It seemed like in the 1960s winter snow was plentiful. Built up from driveway plowing or roof top shoveling we had heaps of the cold, white, compact snow. At times snow as high as the roof eaves. With a small spade shovel and young castle building imagination the snow fort was eventually erected with tunnels, cavern rooms and lookout points. You never know when an army bearing snowballs may show up. Spend all day and into the night on this arduous project only to be interrupted by a call from the house. “Christmas TV specials are coming on.” We would drop everything right there and run into the house to be greeted by the smell of hot chocolate and popcorn. Our mittens were covered in crusted frozen snow and we were wet. But, were we cold? Kids don’t feel cold!

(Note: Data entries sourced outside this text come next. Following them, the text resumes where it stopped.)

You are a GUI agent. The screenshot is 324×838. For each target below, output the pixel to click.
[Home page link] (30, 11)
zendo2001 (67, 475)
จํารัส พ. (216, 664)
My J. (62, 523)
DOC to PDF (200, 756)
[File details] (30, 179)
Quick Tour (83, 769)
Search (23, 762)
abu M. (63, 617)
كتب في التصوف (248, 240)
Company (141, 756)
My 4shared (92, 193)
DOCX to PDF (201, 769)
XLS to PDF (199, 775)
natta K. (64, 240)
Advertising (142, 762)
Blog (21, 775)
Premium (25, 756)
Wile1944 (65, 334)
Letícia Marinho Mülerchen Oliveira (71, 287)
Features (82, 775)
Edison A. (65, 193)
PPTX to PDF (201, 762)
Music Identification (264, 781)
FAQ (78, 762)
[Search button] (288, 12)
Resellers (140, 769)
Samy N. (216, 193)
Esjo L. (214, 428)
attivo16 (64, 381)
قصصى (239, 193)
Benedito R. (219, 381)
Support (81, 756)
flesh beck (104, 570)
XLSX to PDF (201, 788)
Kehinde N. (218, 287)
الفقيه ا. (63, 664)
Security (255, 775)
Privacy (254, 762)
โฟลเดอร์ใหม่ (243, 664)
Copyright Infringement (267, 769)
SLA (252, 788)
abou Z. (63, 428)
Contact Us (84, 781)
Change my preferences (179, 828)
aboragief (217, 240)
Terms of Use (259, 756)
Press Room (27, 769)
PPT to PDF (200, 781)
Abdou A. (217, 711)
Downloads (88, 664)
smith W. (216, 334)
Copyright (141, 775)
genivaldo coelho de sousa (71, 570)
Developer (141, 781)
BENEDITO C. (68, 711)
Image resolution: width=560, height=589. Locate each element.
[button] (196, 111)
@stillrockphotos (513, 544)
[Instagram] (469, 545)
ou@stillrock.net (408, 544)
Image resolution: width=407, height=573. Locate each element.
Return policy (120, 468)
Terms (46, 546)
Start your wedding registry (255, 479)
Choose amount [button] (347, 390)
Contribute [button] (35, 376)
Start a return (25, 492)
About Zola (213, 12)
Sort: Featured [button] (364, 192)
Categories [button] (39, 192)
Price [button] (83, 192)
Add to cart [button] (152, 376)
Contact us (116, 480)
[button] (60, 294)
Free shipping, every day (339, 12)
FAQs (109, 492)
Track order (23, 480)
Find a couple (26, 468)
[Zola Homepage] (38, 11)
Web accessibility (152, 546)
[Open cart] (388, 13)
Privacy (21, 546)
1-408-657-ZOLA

So while we were bragging none stop about our new snow fort we changed into dry flannel pajamas and sat down on the floor in front of our big black and white television, hot chocolate and bowl of popcorn in hand. All excited for ‘Rudolph The Red-Nosed Reindeer’, the best of all the Christmas TV specials to come on. Actually all the TV specials produced and directed by Rankin and Bass were awesome.
It was easy to get excited about any Christmas TV specials in those days. There was no such thing as cable TV back then. All we had for television reception was a roof top antenna which gave us four channels on a good day.
Rankin and Bass mastered stop motion animation and these clay figures were fondly noted as ‘puppetoons’. These clay doll like characters were made from plasticine clay for it is very pliable, very easy to mold and form into a reindeer, tree, Santa or an Abominable Snowmonster. A picture would be taken of a scene with these clay characters and clay back grounds. Then another picture would be taken of the same scene with the characters slightly altered. Each still photograph of these clay figurines would then be recorded onto film. Put together then played at least twelve frames per second to give you tangible animation. That is how Rankin and Bass gave us these great memorable Christmas TV specials. Sound simple? Rudolph The Red-Nosed Reindeer is forty seven minutes. That would be approximately three thousand, eight hundred and forty pictures needed to complete this show. Each one slightly altered and what if the studio janitor hits the set while mopping or the camera accidentally gets moved? You know this project is going to take a little time.
It’s been a long time since my days of Christmas TV specials and snow forts. Not many snow forts these days, fortunately the Rankin and Bass television specials are still with us, even after forty years. Put in chronological order here are Rankin and Bass productions at their best.
Rudolph The Red-Nosed Reindeer – 1964
This longest running Christmas holiday special has entertained millions since 1964. Sam the Snowman narrates this story where Rudolph becomes the laughing stock of Christmastown, just because of his nose glowed red. Hermey, a wholesome looking elf from the same town felt that he never fit in with the rest of the elves. He wanted to be a dentist and not build toys. So Rudolph and Hermey ran away from Christmastown, calling themselves Misfits. In their adventurous trek they come across the Abominable Snowmonster, an island Rubai internetu of Misfit Toys and a rescuing prospector called Yukon Cornelius. Safe back in Christmastown Rudolph finds out that Christmas is canceled due to bad weather. Suddenly Rudolph’s nose becomes a bright beacon and saves Christmas by guiding Santa’s sleigh that night.
Sam the Snowman – Burl Ives
Rudolph – Billie Ray Richards
Santa – Stan Francis
Hermey – Paul Soles
Yukon Cornelius – Larry D. Mann
The Little Drummer Boy – 1968
After Aaron’s family died he started to hate the world and everyone in it. To take out his frustrations he would beat on a drum. The only friends that Aaron has is a donkey called Samson, a lamb Baabaa and Joshua the camel. Joshua gets sold and while Aaron is searching for his friend, the camel, he meets up with three wise men who are on their way to Bethlehem. Aaron regains his compassion for human life, thanks to the newborn Jesus and his drum.
Aaron – Teddy Eccles
Story Teller – Greer Garson
Santa Claus Is Comin’ To Town – 1970
First of all I have to say, this one is my personal favorite of all the Rankin and Bass productions. A postal carrier narrates this lovable Christmas TV special about a grouchy Mayor Burgermeister Meisterburger of Sombertown that hates toys. So, when a youthful Santa tries to deliver toys on Christmas eve to all the poor kids of Sombertown, the Mayor shut him down. In fact, the mayor outlawed toys, even if the ‘T’ word was mentioned, off to the dungeon you would go. Santa Claus became an outlaw with a bounty on his head. Running away from this town Kris Kringle and his new friend Topper the penguin run into the Winter Warlock and adventure. With help from his new found friends and a lovely school teacher, Kris prevailed and Christmas presents were delivered to all in Sombertown.